Akala is certainly making head waves in UK hip hop circles gaining respect and acclaim. Certainly he made an impression with me with his first album 'It's Not A Rumour' showing definite skills and good lyrics. UK hip hop is still strong with the youth and there's many budding emcees spitting lyrics in the streets. In fact hip hop is so sophisticated these days so called street heads should be trading their hoodies and sneaks for suits and briefcases.
If you've heard Akala before you won't be surprised by 'Doublethink'. The lyrical content is designed to make you think, as all good conscious hip hop does. It's hard hitting and intense. UK hip hop sometimes has an eclectic mix of sounds and experimentation that makes it different from the States and certainly Akala is experimenting with lots of different sounds - but on occasion it all sounds a bit much. I like his enthusiasm to experiment with guitar styles although unfortunately is doesn't sound as good as Prodigy or Rage Against The Machine.
It's a real shame that the lyrical delivery and lyrics aren't as good as his first album. In fact some phrases are incredibly inferior. It's surprising as conscious wordsmiths should grow, there's definite attitude and strength but lyrically there's nothing new. I like the influences but it seems more scholarly than soul, more preppy rather than punk. The hunger that was apparent on Akala's first album appears to have faded.

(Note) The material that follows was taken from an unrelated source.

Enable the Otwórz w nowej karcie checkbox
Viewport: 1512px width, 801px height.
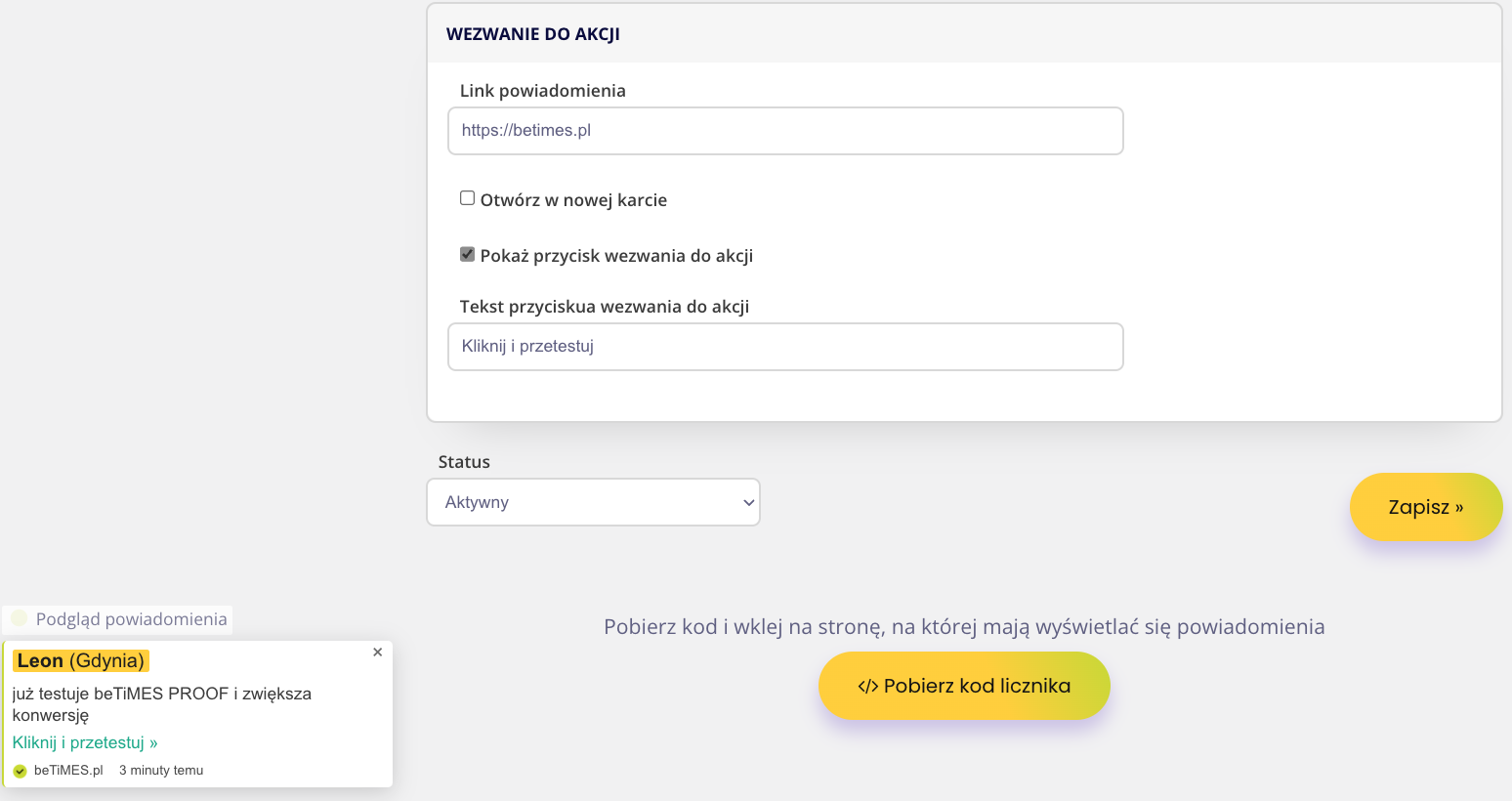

It upsets me not to be writing a great review for Akala as he is a credit to the UK. Art is always appreciated but to stand as an emcee consciously is always a hard task. Putting too much experimentation in an album can lose the simplicity of the message and make it all a bit too much and there's a fine line to getting it right. I'm sure there's some who will get behind 'Doublethink' but I feel Akala could've done better.